Financial traumas have led to ever-worse recessions, in 1970, 1975, 1979-80, 1982, 1987, 2002 and the present. As he notes, "the normal functioning of our economy leads to financial trauma and crises, inflation, currency depreciations, unemployment, and poverty in the midst of what could be virtually universal affluence - in short, .. financially complex capitalism is inherently flawed." Yet he believes, "the collapse of aggregate demand and profits, such as occasionally occurred and often threatened to occur in pre-1933 small government capitalism, is never a clear and present danger in a Big Government capitalism such as has ruled since World War Two." Life is disproving this hope.
What causes these recessions? Minsky writes, "the Wall Streets of the world are important; they generate destabilizing forces. ... This instability is not due to external shocks or to the incompetence or ignorance of policy makers. Instability is due to the internal processes of our type of economy. The dynamics of a capitalist economy which has complex, sophisticated, and evolving financial structures leads to the development of conditions conducive to incoherence - to runaway inflations or deep depressions." Strangely, capitalism can't handle capital: "capitalism is flawed precisely because it cannot readily assimilate productive processes that use large-scale capital assets."

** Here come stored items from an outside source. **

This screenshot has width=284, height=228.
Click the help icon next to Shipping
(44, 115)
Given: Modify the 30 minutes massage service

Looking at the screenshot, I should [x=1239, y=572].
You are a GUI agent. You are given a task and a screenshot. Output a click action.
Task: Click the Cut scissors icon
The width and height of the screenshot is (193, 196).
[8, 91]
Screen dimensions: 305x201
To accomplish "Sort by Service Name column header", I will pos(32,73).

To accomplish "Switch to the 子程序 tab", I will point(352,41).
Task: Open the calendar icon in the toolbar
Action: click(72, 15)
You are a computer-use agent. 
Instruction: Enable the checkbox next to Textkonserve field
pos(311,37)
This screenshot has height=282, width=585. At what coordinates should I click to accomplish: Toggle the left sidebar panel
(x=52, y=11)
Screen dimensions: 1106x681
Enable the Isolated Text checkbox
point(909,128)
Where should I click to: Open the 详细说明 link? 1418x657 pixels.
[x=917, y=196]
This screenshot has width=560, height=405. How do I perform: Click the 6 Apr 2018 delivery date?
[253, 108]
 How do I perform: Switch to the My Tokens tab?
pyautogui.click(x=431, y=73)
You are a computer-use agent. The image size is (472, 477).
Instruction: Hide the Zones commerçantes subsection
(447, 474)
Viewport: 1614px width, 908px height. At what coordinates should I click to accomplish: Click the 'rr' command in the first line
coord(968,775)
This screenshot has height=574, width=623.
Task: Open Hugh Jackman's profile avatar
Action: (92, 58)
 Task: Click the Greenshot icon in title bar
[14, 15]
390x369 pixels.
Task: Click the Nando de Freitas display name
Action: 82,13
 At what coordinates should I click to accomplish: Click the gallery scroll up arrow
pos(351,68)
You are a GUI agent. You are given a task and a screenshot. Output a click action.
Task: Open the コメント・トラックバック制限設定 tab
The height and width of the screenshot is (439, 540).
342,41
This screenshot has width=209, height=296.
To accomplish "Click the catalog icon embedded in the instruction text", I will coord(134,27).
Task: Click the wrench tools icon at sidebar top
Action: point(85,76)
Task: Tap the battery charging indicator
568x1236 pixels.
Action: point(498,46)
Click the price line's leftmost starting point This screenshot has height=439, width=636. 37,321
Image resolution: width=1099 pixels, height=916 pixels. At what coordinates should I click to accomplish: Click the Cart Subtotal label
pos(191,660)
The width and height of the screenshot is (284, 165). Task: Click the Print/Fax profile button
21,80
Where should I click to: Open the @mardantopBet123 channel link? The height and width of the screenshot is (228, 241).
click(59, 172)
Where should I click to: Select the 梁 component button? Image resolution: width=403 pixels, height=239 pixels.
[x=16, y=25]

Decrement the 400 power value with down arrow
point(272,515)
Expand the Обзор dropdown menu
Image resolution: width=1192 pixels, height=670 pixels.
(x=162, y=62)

What is to be done? He warns, "Meaningful reforms cannot be put over by an advisory and administrative elite that is itself the architect of the existing situation." Then he stresses, "The emphasis on investment and `economic growth' rather than on employment as a policy objective is a mistake. A full-employment economy is bound to expand, whereas an economy that aims at accelerating growth through devices that induce capital-intensive private investment not only may not grow, but may be increasingly inequitable in its income distribution, inefficient in its choices of techniques and unstable in its overall performance." But, as Minsky acknowledges, capitalism cannot deliver full employment: "Capitalist market mechanisms cannot lead to a sustained, stable-price, full-employment equilibrium."
He proposes, "Public control, if not out-and-out public ownership, of large-scale capital-intensive production units is essential." He suggests nationalising the railroads and the nuclear power industry, as private enterprise runs both so poorly.
He also notes capitalism's other failures: "the market mechanism ... cannot and should not be relied upon for important, big matters such as the distribution of income, the maintenance of economic stability, the capital development of the economy, and the education and training of the young." It seems we can't rely on capitalism for anything.